**Brief:**
Copy word for word the stretch of rows from the line containing "You are a GUI" through the end of the rows, leaving the pictures out of your copy.

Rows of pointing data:
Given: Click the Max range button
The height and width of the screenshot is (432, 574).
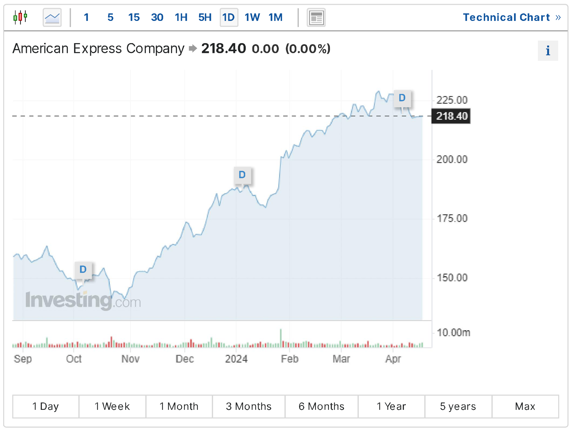Looking at the screenshot, I should (x=525, y=406).
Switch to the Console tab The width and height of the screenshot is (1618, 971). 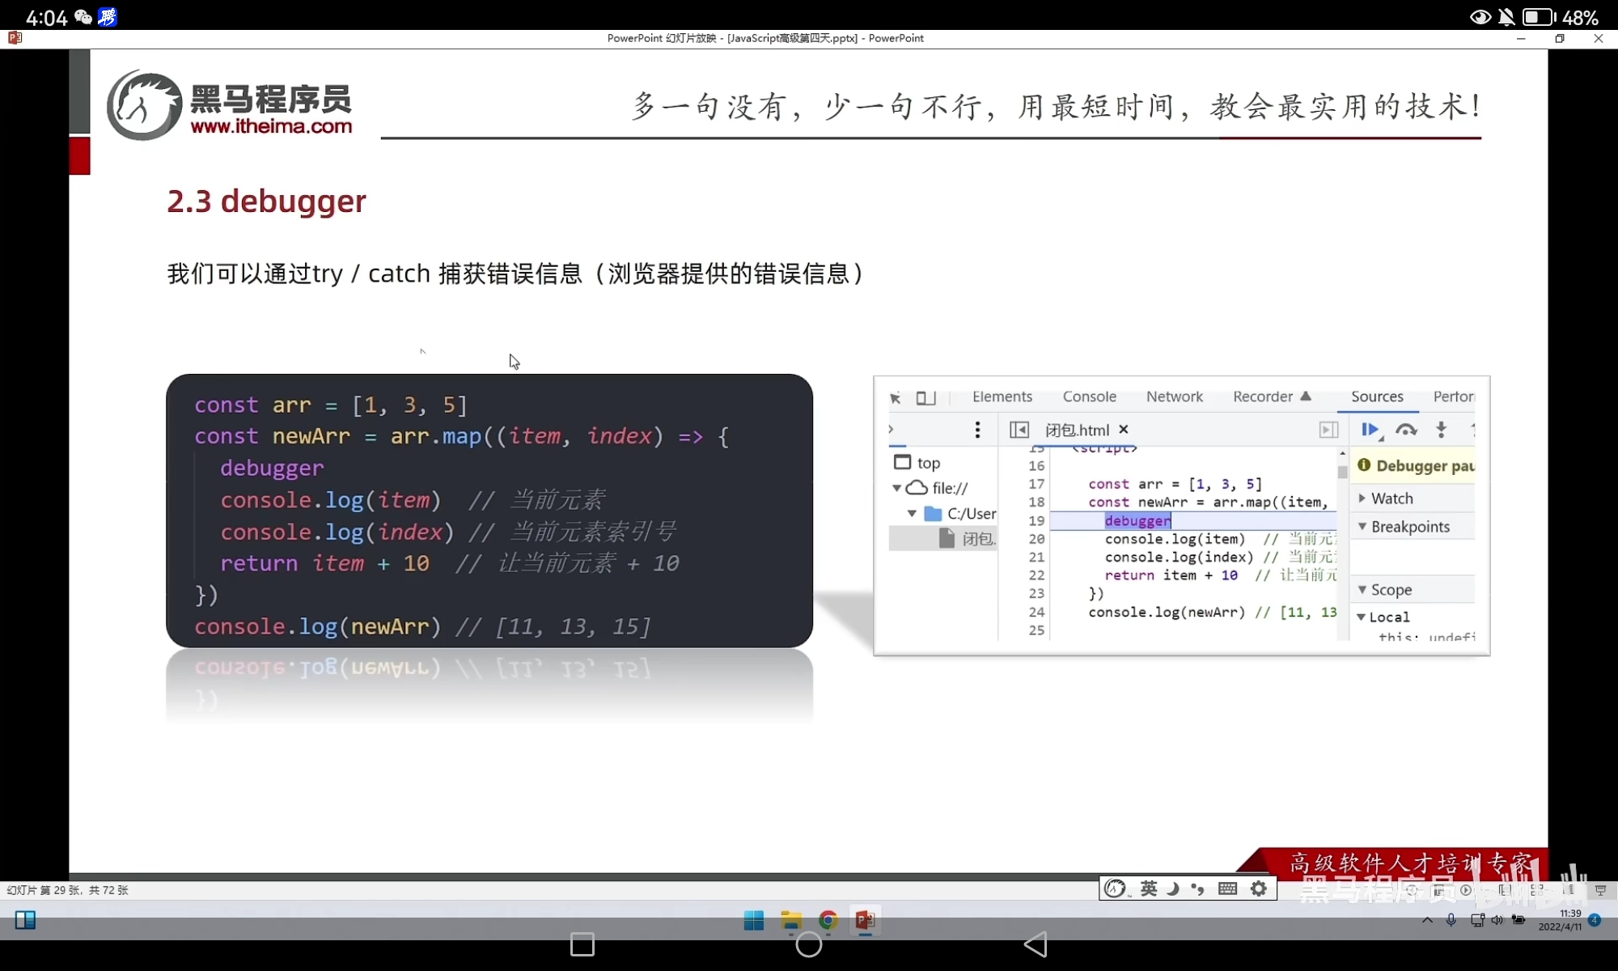point(1089,396)
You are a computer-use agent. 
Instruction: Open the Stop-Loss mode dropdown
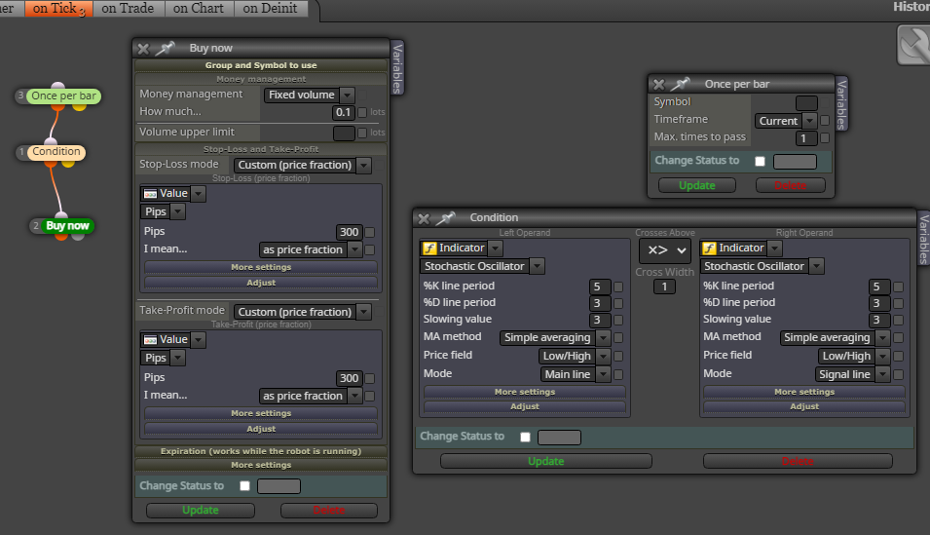(x=303, y=165)
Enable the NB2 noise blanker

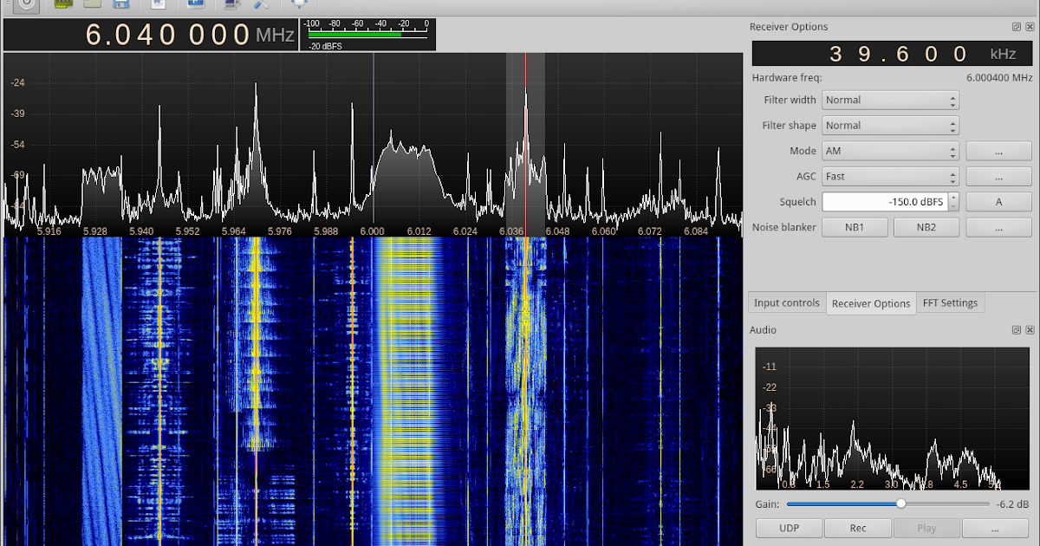click(x=925, y=226)
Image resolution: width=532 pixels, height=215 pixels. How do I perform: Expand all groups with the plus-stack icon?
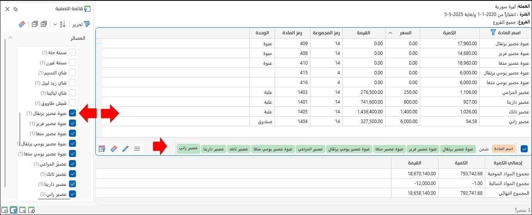[x=44, y=25]
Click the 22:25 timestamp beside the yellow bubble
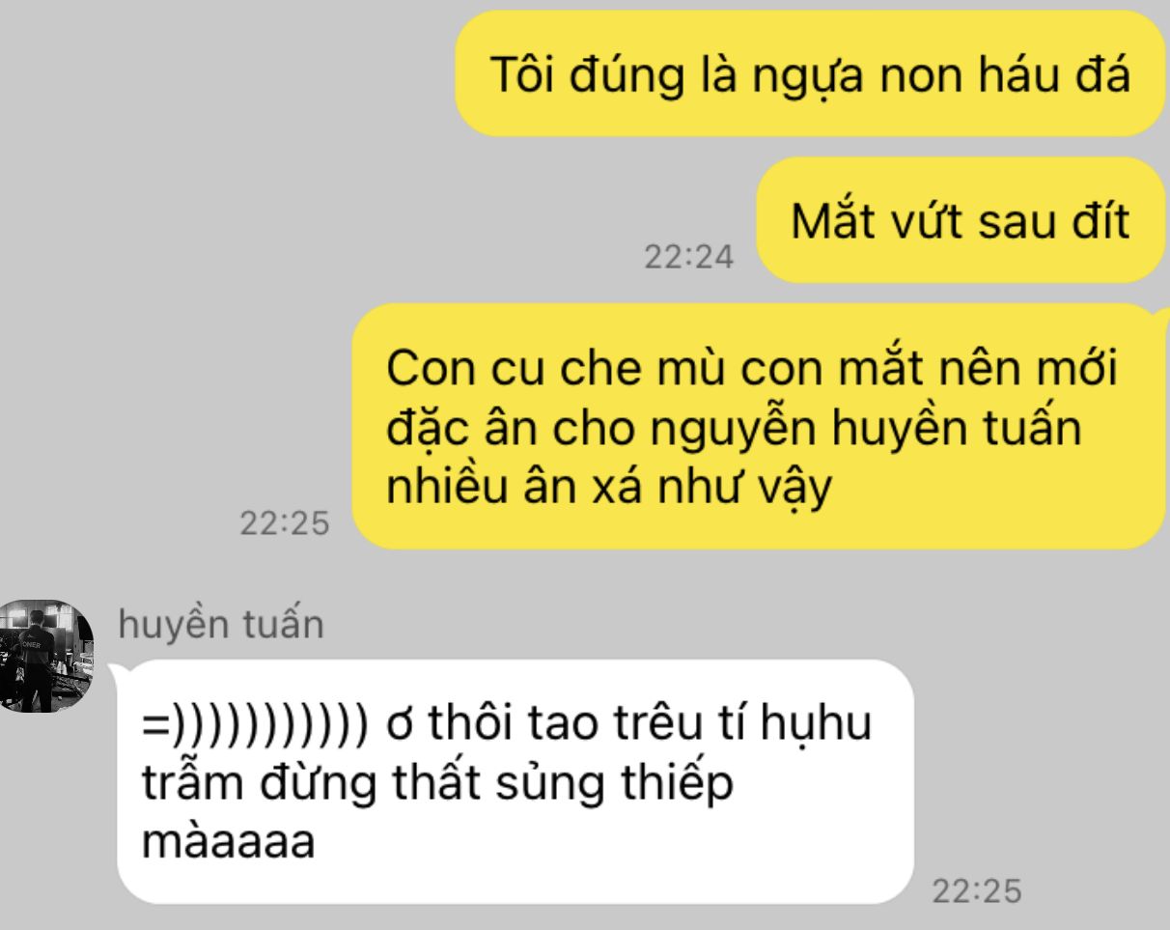 (x=284, y=525)
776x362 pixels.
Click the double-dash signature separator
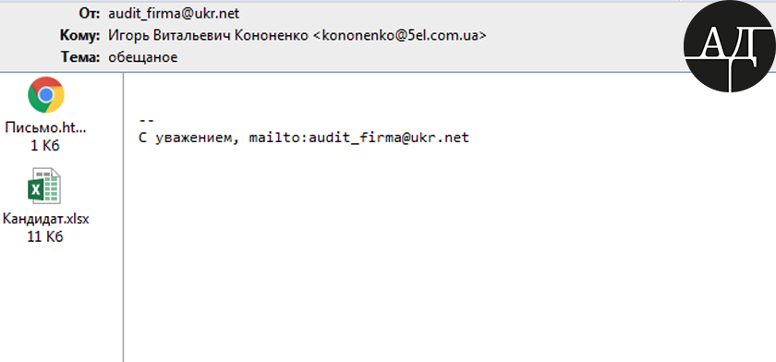(147, 120)
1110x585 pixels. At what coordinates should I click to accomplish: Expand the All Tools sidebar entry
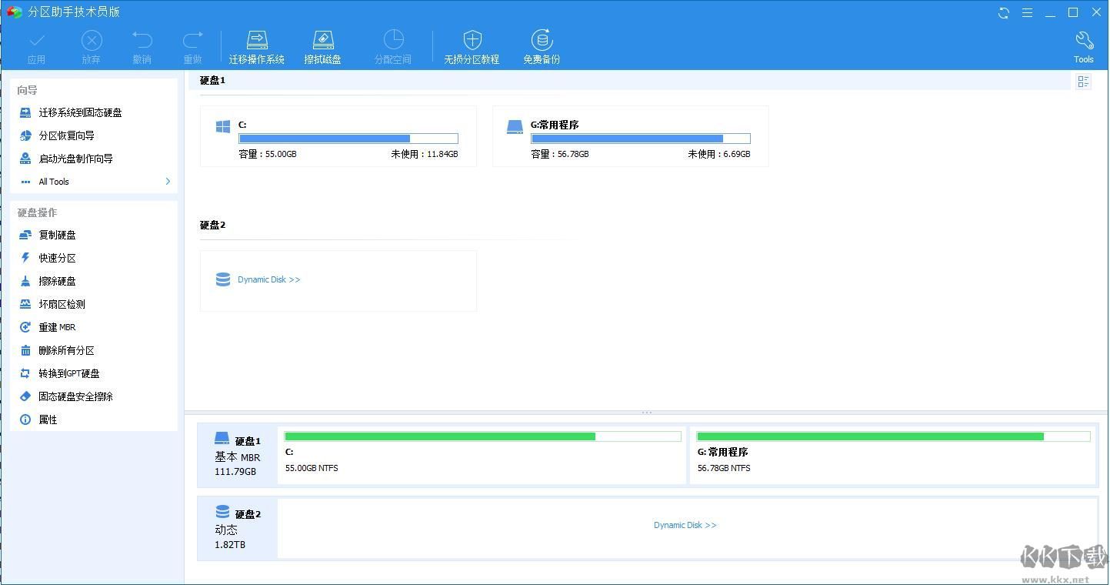pos(53,181)
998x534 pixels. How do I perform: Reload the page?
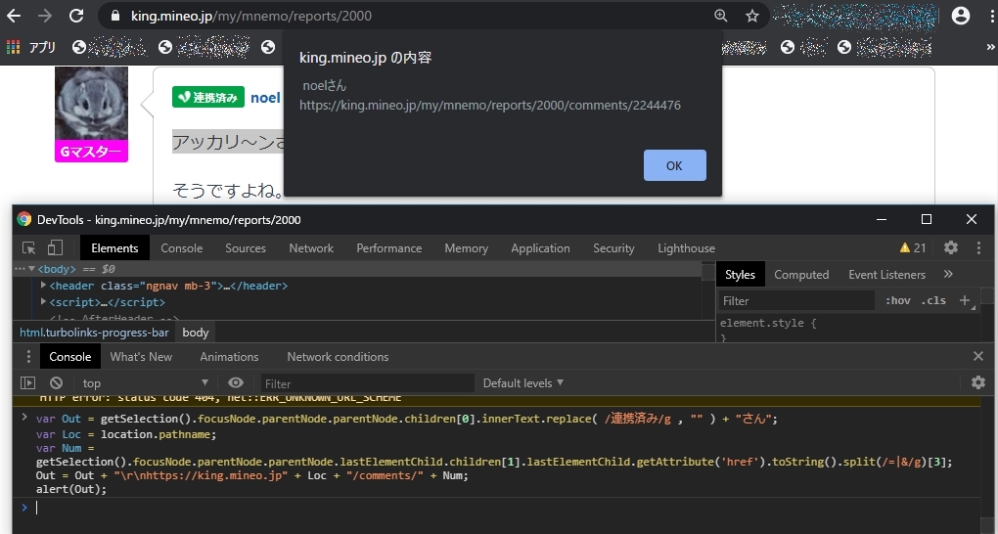[x=76, y=16]
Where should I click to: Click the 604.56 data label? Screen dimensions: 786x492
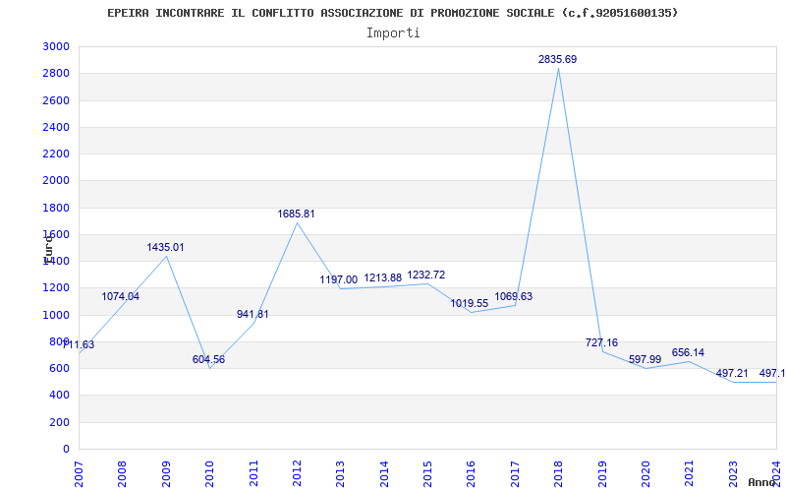tap(208, 360)
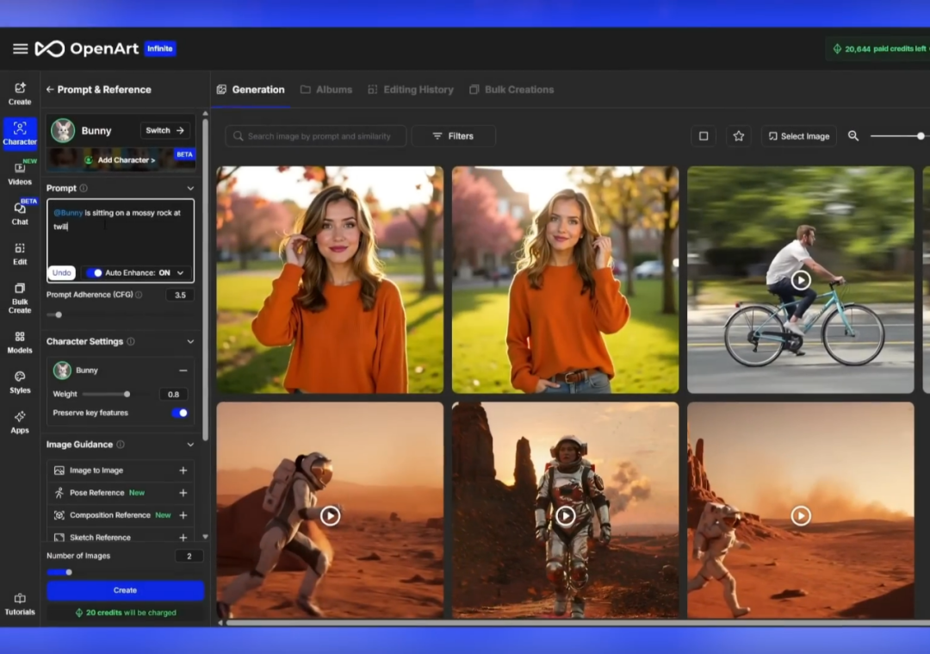Viewport: 930px width, 654px height.
Task: Open the Character tool in sidebar
Action: (x=20, y=133)
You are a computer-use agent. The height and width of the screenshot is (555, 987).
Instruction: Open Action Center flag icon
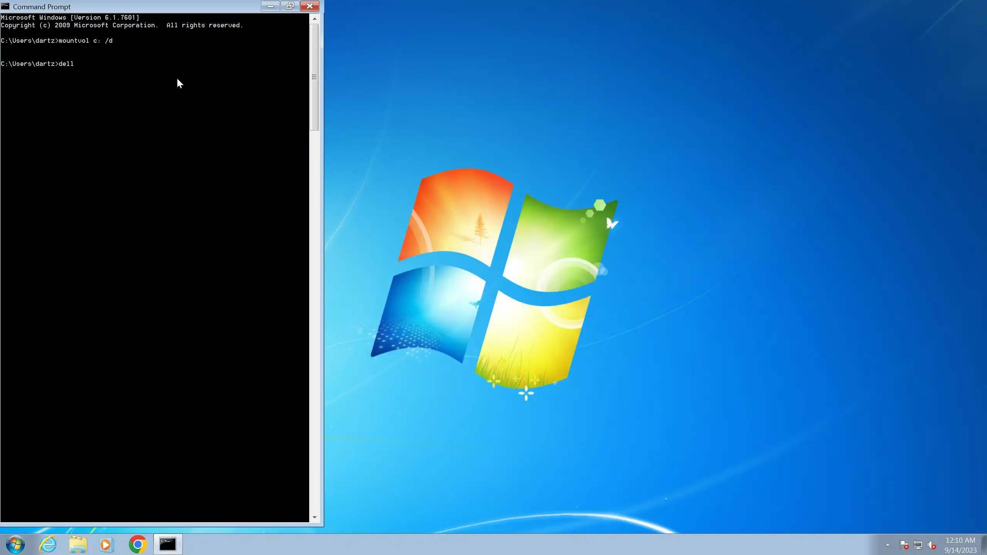[904, 545]
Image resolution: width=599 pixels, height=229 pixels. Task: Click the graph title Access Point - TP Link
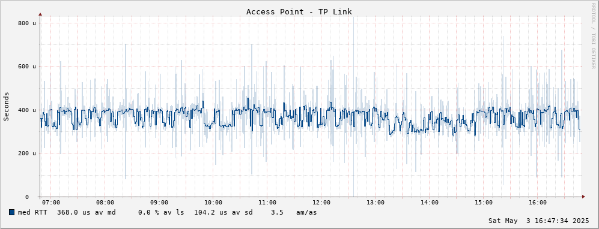(x=299, y=12)
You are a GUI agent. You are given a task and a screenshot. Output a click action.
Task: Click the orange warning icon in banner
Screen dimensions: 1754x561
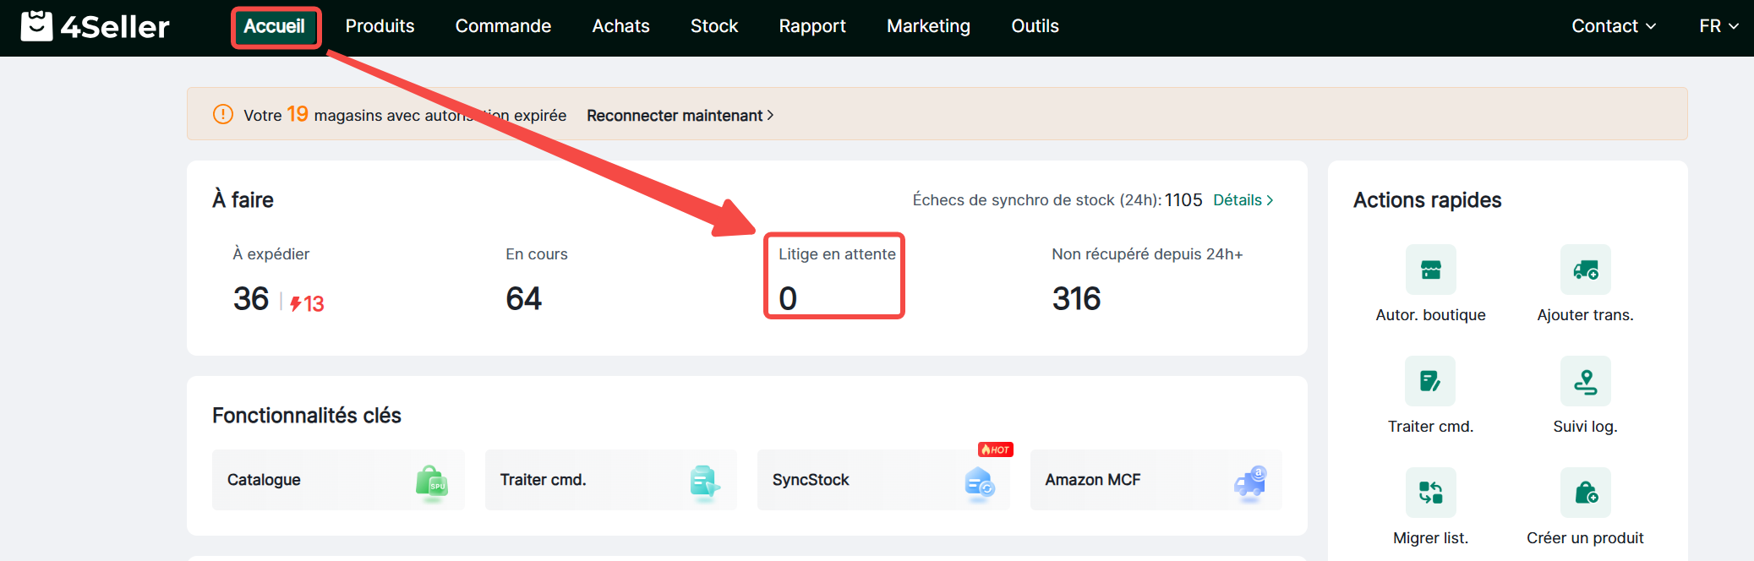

**Exercise result:**
You are a GUI agent. You are given a task and a screenshot. Output a click action.
Task: Click the orange warning icon in banner
Screen dimensions: 1754x561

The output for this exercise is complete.